この数十年で、「性」をめぐる社会環境は大きく変わりました。女性差別は、無意識のうちには残っていても、あからさまな差別は許されなくなりました。同性愛、同性婚、体と心の性の不一致といった問題も取り上げられ、LGBTQという名称で、そのような人々の権利も表立って論じられるようになったのは、社会として「大きな進歩」でしょう。
ただし一部では、「男女に本質的違いはない」「男女の違いはすべて社会的につくられたもの」という主張までなされています。生物学者として、こうした主張には賛同できません。
こう語るのは、総合研究大学院大学元学長の長谷川眞理子氏だ。
#MeToo運動、同性婚、トランスジェンダーなど、「性」や「ジェンダー」が盛んに議論されるなかで、『オスとメス=性の不思議』『オスの戦略 メスの戦略』の著者である長谷川氏は、「鹿もクジャクも、メスの生き方とオスの生き方はまったく違う」「人間だけ性差はない、というのはあり得ない」と主張してきた。「性差別」に反対しながらも、ヒトにも「性差」は存在する、と。

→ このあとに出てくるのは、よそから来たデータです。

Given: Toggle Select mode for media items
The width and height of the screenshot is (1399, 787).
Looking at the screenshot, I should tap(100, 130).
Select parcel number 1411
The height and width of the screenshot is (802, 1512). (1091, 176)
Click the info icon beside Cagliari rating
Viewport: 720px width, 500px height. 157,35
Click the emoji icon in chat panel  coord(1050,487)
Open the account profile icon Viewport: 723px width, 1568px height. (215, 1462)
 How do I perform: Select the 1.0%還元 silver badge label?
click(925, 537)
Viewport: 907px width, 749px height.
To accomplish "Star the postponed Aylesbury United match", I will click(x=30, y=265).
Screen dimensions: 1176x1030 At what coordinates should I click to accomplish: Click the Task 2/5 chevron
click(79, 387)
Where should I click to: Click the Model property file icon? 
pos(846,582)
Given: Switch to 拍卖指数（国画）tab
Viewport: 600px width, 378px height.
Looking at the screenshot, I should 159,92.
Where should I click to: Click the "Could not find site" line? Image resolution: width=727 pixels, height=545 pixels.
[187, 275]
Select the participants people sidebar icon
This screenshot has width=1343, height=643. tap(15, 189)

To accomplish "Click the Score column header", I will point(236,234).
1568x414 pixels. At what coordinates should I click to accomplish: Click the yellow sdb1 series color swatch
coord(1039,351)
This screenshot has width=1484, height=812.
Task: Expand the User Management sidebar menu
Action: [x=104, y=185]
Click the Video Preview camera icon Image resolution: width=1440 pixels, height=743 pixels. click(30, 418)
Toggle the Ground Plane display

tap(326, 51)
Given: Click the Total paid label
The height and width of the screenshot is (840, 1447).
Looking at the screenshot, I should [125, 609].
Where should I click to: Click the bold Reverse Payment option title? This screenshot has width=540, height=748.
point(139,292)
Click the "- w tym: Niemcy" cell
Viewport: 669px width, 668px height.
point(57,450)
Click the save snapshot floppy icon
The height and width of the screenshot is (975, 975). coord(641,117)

人間にとってそもそも「性」とは何か――その深遠な謎に迫る。
「ヒトの性」をめぐっては2つの極端な主張があります。
一つは、ヒトと動物を表面的に比較して、「ヒトと動物はまったく同じだ」と断定する主張です。ゾウアザラシを例にして「男はマッチョでなければならない」とか「男性は浮気をするのが当たり前」とか「女性は生物学的に子育てするようにできているのだから、社会に出るべきではない」といった議論です。